_PROVIDED INFORMATION_:
◇ ◇ ◇ ◇

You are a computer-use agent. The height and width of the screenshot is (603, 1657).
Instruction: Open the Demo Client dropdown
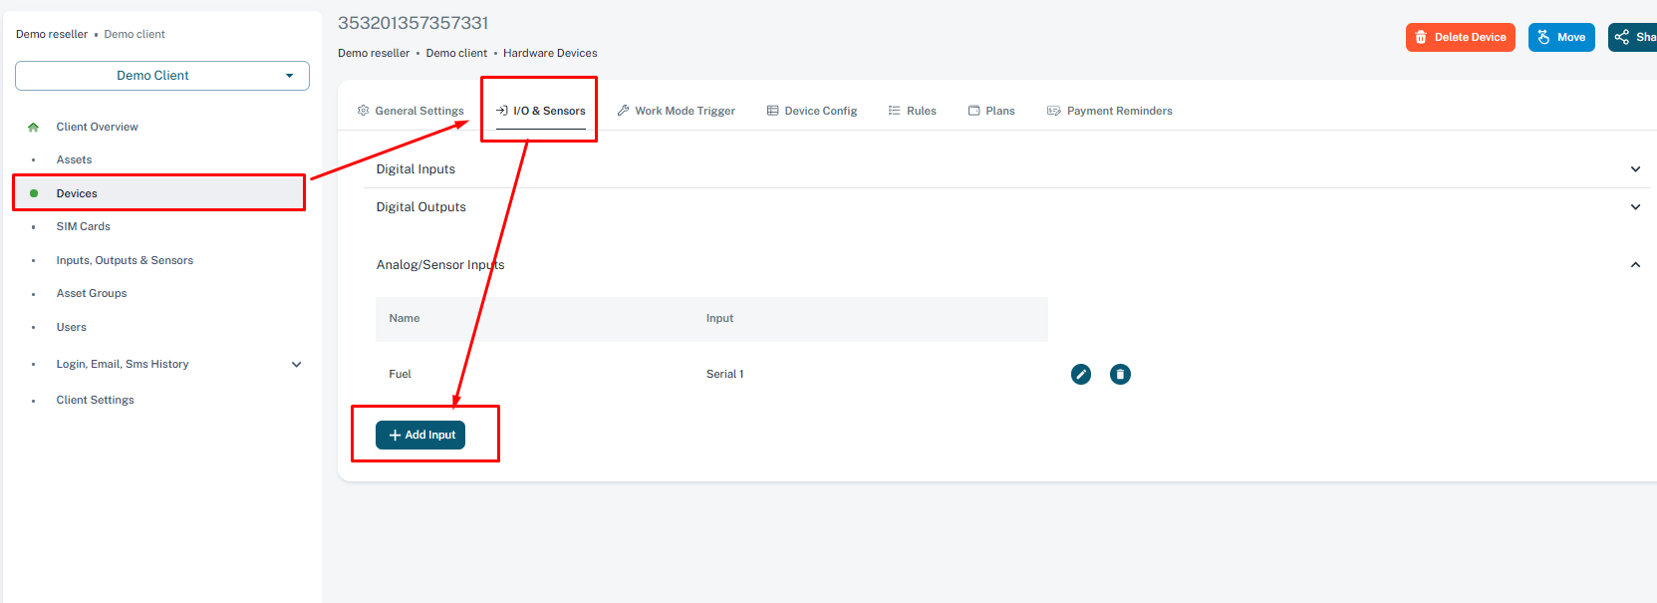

◇ ◇ ◇ ◇

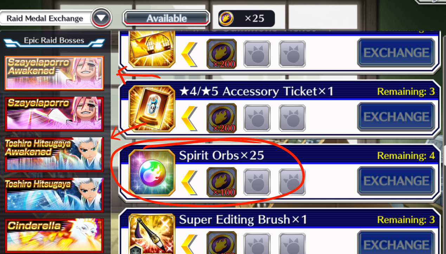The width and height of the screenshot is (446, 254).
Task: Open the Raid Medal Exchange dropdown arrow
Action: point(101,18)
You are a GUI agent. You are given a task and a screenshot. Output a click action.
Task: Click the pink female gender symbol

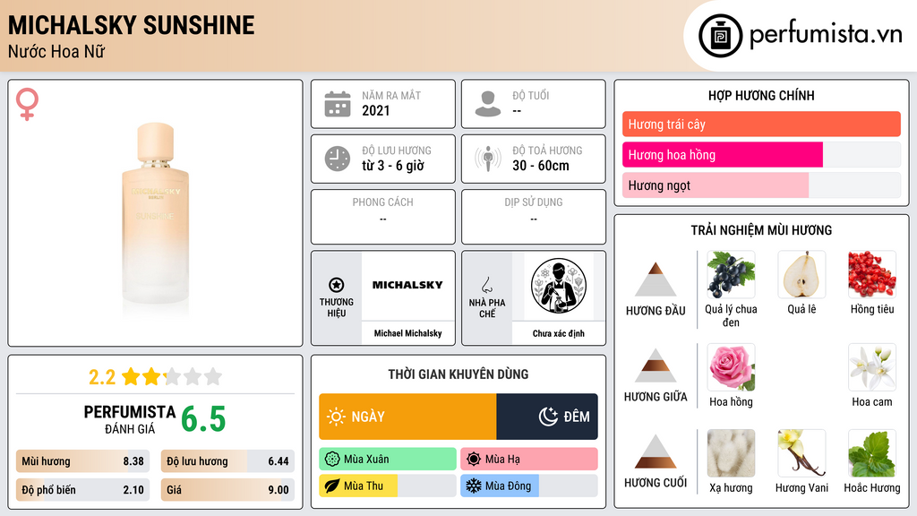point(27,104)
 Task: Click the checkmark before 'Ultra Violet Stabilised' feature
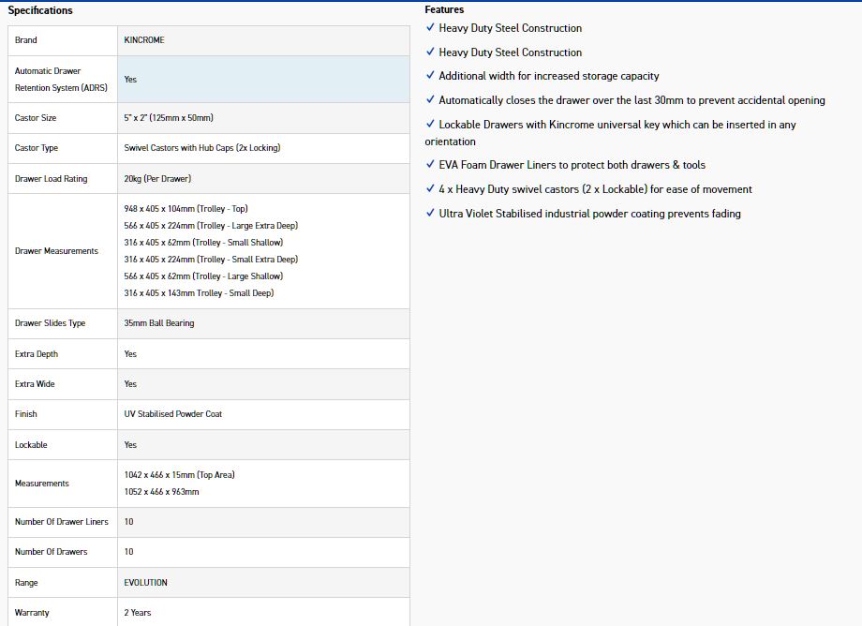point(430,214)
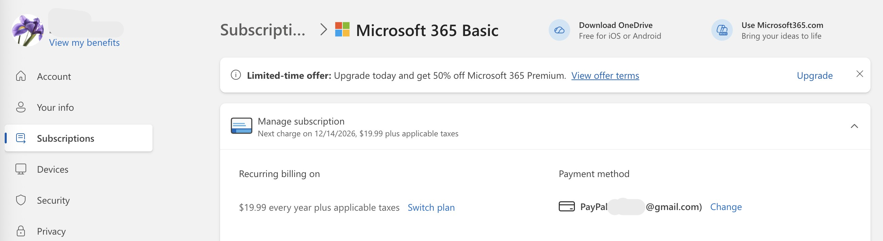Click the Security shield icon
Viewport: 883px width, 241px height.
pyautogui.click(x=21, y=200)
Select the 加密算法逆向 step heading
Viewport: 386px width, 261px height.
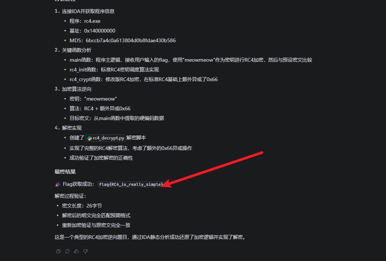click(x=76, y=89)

◇ ◇ ◇ ◇

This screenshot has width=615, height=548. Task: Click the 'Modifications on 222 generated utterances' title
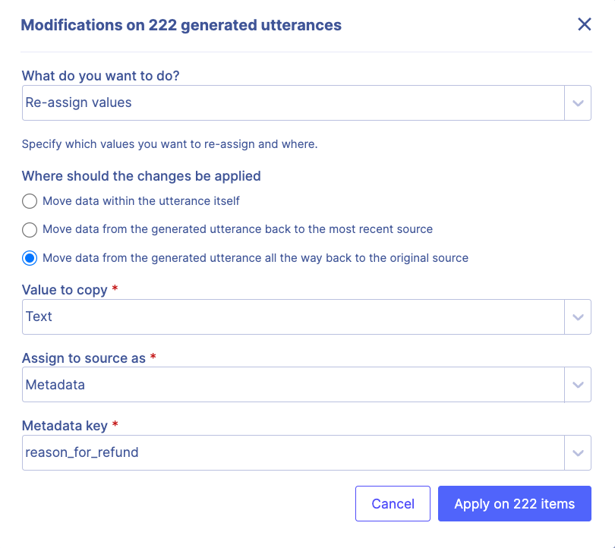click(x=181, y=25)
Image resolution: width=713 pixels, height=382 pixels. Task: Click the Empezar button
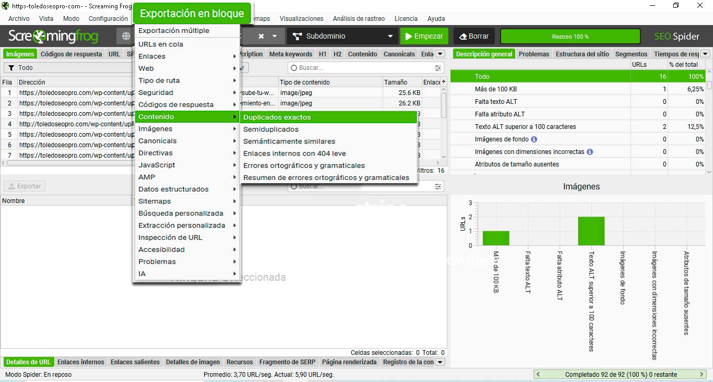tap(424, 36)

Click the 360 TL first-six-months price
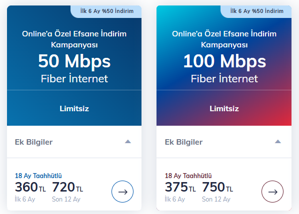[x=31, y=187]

◇ ◇ ◇ ◇

Reproduce exactly the section above that begins at the line containing "You are a computer-use" and ends at the line containing "Instruction: Open the Demo Client dropdown", leaving out all other lines.

You are a computer-use agent. The height and width of the screenshot is (603, 1657).
Instruction: Open the Demo Client dropdown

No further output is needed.